** Source information follows **
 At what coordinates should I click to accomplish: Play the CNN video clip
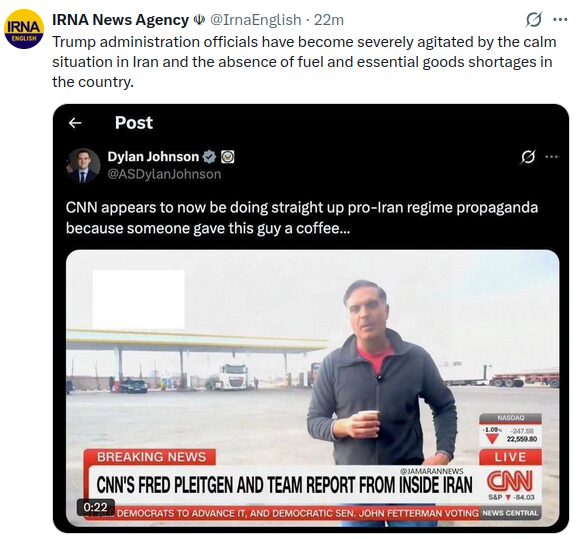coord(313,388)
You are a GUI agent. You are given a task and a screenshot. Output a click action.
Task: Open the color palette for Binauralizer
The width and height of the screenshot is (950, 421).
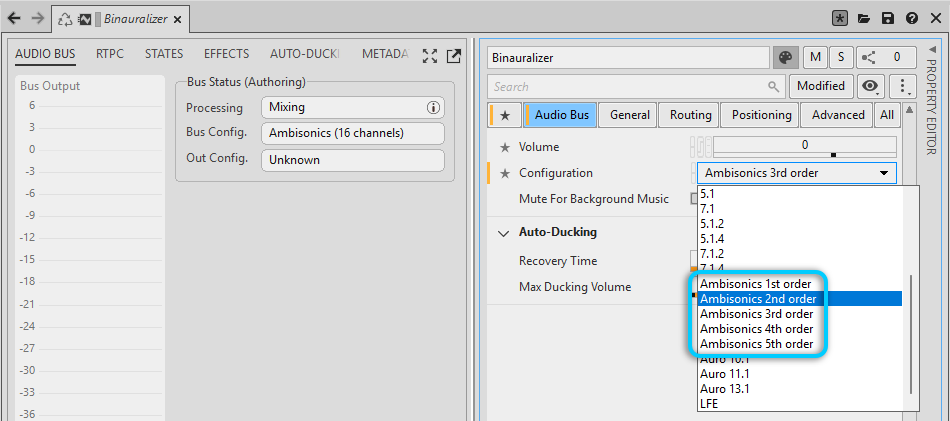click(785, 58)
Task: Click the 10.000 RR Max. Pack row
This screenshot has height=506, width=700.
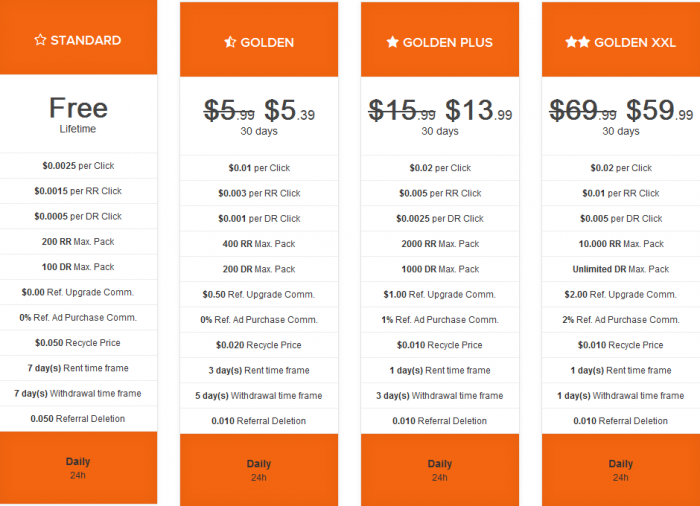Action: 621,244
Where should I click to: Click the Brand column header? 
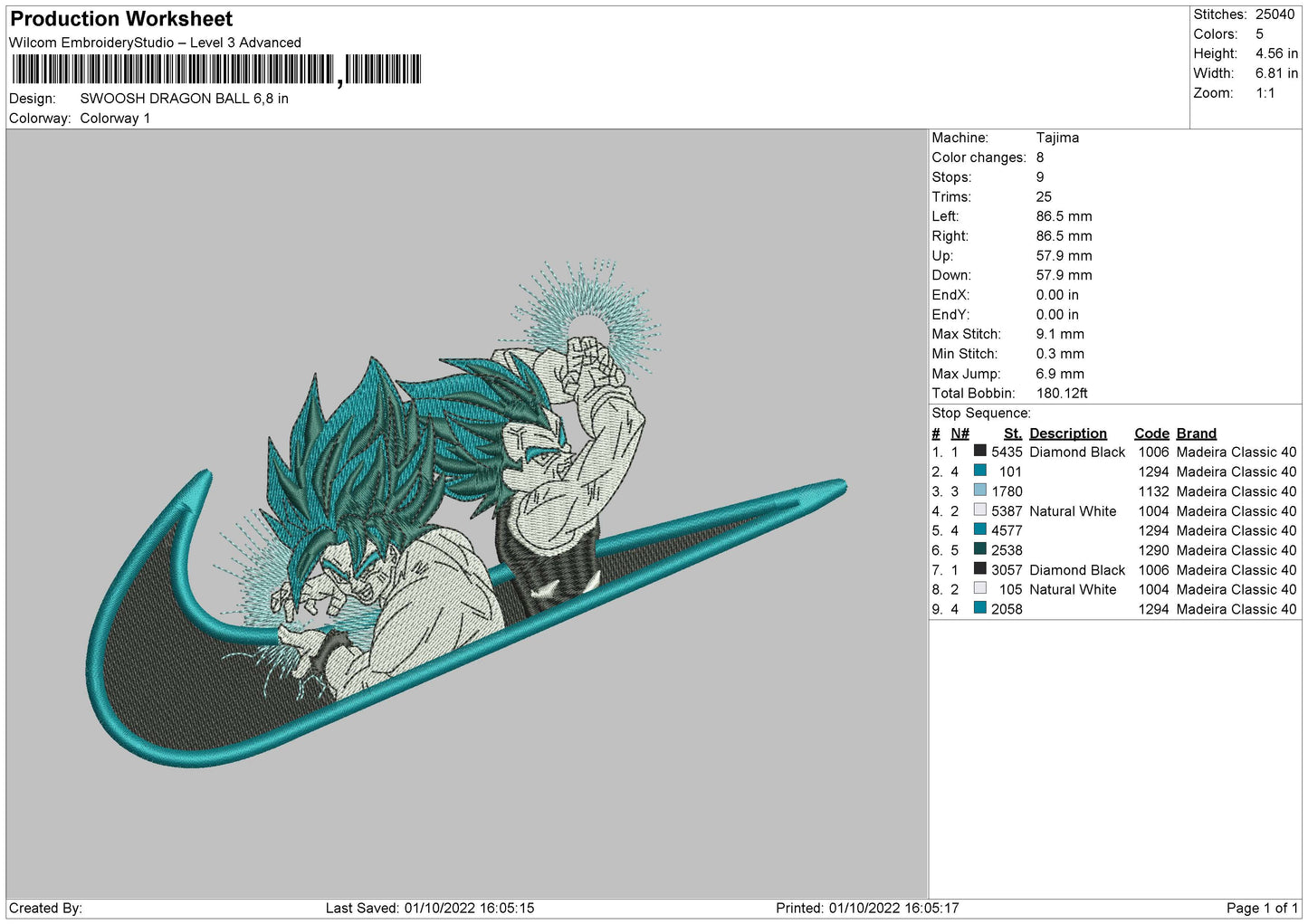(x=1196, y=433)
** End of Source information **
- Task goal
Copy out exactly, with no pictures, the lines of the data from the first one through the line bearing "Task: Click the 10.000 RR Max. Pack row".

- Completed task
 At what coordinates should I click to accomplish: Play the CNN video clip
coord(313,388)
You are a GUI agent. You are given a task and a screenshot. Output a click action.
Task: Open the color palette for Binauralizer
The width and height of the screenshot is (950, 421).
click(785, 58)
Task: Click the 10.000 RR Max. Pack row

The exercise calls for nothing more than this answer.